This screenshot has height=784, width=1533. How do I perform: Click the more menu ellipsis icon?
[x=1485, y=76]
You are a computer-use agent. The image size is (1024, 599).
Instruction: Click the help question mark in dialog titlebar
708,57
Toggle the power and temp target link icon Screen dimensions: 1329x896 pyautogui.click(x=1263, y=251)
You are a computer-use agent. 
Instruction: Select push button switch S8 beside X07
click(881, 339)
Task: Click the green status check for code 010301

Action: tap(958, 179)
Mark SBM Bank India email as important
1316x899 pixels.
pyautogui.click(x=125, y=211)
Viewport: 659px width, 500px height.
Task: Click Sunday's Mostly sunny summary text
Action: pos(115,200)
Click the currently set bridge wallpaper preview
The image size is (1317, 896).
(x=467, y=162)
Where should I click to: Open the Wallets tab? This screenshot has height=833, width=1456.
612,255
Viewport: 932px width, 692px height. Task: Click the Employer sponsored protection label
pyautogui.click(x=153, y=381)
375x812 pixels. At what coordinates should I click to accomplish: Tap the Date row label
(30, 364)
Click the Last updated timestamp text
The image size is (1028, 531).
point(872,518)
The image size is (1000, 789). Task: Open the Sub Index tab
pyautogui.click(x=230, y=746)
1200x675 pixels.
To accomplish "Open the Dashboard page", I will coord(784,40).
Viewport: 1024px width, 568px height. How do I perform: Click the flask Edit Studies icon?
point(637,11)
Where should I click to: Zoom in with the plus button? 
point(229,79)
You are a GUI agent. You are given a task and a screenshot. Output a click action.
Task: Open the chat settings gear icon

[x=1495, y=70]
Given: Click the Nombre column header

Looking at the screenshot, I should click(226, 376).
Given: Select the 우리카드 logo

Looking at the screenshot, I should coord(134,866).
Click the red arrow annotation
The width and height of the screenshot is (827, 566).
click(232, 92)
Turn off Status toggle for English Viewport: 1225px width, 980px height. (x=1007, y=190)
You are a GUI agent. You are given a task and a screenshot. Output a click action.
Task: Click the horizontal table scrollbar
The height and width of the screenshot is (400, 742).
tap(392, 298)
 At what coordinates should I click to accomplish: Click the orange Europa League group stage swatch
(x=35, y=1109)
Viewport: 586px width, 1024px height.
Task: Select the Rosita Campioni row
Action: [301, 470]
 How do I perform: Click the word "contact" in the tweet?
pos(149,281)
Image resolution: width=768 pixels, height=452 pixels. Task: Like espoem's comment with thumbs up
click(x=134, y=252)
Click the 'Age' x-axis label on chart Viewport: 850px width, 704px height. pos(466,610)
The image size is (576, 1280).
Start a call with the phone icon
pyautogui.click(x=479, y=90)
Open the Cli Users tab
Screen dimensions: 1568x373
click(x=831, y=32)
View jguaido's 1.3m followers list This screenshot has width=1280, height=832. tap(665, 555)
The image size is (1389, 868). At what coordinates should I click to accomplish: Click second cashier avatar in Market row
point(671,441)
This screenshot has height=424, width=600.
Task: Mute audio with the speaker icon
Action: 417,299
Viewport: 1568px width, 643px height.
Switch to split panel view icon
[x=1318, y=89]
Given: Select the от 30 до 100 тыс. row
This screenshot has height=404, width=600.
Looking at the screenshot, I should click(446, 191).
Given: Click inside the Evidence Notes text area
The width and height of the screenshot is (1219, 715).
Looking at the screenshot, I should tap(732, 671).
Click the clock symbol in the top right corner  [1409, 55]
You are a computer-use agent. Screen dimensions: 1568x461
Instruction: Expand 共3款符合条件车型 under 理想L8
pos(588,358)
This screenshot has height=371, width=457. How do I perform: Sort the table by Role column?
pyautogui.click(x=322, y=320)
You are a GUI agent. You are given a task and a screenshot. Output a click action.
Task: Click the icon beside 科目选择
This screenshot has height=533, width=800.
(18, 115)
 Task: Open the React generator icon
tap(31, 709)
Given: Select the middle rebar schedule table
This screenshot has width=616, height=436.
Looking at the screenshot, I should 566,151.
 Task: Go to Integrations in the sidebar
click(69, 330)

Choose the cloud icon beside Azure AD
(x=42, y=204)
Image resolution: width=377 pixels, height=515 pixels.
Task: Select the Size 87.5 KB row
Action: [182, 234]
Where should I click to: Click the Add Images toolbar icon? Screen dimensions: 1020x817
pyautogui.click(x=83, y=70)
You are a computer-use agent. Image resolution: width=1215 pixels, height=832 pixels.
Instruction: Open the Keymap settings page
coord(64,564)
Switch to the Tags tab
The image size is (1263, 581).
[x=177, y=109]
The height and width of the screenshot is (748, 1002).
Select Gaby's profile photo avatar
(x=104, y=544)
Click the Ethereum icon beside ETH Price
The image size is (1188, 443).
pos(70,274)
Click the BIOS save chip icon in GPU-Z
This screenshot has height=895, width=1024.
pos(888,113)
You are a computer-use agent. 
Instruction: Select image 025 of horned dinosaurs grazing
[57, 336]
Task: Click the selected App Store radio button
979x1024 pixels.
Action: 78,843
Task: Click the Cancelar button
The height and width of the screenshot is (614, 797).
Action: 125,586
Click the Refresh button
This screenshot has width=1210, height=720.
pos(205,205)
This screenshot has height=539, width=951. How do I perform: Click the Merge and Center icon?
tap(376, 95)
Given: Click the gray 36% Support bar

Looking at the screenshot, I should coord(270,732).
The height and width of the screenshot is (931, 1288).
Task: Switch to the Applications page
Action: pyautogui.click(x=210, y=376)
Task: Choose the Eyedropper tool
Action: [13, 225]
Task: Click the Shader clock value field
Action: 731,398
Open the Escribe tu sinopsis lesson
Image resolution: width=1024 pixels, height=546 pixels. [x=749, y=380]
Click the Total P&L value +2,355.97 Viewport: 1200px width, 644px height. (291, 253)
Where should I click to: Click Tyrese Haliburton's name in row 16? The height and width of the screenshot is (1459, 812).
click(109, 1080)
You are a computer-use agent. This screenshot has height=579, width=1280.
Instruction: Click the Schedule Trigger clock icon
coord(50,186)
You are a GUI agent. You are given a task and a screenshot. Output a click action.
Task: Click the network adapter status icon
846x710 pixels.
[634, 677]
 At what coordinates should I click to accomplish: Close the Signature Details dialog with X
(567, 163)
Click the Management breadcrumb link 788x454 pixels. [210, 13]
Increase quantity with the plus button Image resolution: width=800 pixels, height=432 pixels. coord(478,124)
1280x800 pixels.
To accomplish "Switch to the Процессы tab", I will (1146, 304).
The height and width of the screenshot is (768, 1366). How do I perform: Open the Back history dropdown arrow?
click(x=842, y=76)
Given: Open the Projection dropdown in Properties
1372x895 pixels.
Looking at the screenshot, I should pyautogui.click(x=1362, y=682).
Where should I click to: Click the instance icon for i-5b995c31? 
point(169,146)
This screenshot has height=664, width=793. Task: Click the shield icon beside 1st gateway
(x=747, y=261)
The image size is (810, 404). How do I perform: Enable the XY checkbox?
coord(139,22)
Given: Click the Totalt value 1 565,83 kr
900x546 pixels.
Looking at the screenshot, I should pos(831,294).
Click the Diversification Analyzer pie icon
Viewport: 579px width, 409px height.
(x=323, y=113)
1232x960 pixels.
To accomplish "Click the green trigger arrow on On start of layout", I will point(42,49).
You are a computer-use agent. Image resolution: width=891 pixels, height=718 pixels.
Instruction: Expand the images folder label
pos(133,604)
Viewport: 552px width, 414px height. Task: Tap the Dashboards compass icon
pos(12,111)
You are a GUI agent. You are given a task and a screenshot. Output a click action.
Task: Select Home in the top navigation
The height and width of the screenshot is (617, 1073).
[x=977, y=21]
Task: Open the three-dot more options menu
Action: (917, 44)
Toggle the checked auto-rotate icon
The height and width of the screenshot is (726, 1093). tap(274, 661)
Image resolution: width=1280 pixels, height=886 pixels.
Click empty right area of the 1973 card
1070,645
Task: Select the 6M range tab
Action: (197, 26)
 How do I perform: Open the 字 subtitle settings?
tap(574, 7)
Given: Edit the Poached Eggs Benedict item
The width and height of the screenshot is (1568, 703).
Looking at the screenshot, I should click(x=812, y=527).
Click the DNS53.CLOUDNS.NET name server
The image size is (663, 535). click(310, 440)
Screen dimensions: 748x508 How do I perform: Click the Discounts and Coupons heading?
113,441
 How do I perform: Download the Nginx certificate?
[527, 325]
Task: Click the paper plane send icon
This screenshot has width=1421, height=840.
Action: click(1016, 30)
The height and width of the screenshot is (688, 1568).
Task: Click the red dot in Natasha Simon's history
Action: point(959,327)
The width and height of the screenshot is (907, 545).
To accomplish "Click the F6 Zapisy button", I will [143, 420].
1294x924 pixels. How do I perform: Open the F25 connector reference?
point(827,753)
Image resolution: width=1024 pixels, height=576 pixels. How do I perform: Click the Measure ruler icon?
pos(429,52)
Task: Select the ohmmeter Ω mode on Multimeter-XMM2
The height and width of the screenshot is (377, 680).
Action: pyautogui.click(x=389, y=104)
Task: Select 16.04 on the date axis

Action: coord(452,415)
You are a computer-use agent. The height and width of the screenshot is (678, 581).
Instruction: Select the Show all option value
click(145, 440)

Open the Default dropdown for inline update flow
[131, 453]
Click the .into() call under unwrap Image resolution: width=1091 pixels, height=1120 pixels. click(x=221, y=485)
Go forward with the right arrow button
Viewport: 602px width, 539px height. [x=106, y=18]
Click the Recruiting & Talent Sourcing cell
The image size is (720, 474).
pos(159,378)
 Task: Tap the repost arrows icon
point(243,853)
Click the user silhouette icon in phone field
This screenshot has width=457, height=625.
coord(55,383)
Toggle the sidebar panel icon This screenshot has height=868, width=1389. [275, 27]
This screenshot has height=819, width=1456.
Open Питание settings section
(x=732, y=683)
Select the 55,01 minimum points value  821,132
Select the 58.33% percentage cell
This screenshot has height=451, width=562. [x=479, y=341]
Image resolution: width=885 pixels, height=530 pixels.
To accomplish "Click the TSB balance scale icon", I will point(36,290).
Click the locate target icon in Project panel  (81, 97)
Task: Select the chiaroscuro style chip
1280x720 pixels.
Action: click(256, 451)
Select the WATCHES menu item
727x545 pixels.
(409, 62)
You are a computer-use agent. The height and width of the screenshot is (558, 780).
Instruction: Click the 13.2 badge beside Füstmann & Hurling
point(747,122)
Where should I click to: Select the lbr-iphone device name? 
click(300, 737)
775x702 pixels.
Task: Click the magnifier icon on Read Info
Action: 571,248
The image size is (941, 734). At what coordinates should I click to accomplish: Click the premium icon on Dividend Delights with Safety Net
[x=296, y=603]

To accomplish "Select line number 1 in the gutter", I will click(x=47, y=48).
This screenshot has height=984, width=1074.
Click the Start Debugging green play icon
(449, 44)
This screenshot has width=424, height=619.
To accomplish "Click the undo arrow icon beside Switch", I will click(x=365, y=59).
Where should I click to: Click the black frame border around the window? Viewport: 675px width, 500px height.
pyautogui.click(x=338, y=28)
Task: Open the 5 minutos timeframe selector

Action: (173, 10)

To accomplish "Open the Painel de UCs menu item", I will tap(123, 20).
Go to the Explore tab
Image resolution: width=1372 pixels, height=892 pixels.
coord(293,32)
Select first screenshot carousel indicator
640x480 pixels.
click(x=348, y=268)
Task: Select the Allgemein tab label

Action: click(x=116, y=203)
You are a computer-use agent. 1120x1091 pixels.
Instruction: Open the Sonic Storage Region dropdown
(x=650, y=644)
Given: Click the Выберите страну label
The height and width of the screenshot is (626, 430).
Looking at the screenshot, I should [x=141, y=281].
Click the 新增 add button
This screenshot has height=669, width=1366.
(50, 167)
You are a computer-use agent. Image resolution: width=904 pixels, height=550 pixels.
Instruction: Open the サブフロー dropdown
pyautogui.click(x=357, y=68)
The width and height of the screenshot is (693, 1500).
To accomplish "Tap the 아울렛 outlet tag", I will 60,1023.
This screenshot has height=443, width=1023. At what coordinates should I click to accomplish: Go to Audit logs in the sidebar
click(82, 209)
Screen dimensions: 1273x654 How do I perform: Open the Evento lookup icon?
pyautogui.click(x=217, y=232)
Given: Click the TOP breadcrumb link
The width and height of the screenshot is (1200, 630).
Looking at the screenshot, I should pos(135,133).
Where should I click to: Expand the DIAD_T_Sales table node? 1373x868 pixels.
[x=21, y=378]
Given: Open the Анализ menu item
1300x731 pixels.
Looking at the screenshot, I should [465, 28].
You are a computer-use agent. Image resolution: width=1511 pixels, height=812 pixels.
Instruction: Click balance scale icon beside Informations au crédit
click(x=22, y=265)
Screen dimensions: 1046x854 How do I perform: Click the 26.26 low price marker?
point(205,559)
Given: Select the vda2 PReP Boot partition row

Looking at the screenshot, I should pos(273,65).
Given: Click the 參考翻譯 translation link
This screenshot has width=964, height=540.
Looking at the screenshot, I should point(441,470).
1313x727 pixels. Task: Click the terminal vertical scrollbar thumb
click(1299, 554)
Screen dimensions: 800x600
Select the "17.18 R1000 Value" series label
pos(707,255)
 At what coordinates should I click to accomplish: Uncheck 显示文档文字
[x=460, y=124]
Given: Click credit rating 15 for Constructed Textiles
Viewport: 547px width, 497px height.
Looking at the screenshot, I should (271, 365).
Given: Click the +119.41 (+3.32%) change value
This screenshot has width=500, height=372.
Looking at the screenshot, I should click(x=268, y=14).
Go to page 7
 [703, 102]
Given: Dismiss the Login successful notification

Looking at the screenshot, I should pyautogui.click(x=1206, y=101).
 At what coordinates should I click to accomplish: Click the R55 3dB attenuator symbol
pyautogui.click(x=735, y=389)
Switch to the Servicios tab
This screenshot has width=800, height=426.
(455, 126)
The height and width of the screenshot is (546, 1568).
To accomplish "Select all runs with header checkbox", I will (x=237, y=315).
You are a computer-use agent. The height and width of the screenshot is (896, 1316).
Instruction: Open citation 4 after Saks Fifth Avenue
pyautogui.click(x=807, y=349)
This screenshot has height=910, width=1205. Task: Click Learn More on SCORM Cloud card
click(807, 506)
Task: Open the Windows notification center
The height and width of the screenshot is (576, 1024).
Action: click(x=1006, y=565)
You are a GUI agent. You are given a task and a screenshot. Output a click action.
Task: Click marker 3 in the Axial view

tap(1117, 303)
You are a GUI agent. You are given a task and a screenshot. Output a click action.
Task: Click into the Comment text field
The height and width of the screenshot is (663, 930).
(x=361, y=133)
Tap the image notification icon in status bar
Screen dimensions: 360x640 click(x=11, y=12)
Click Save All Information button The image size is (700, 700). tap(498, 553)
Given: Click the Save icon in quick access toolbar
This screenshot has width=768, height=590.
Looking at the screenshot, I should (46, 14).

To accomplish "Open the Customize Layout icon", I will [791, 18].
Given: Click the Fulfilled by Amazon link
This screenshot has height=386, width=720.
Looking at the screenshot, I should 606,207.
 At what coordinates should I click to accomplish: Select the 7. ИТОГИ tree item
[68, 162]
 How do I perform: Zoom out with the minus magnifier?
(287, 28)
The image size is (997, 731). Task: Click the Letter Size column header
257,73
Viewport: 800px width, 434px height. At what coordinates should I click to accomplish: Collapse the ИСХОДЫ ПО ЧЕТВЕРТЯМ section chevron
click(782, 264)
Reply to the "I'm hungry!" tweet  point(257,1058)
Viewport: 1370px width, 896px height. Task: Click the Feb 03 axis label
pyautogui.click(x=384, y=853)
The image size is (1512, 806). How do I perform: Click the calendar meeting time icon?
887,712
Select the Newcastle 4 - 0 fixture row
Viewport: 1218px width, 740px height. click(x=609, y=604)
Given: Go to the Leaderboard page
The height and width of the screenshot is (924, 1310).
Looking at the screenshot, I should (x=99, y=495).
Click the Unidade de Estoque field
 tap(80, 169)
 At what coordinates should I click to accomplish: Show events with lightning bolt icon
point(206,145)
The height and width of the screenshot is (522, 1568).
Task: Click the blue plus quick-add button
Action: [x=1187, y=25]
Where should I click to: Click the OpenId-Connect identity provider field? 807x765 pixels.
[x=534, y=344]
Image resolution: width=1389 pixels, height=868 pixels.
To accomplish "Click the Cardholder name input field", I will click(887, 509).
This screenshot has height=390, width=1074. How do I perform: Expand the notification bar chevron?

**WORK REQUIRED**
What is the number of lines in the listing that contain the word "target"? Give that number and nothing else.

**EXERCISE RESULT**
2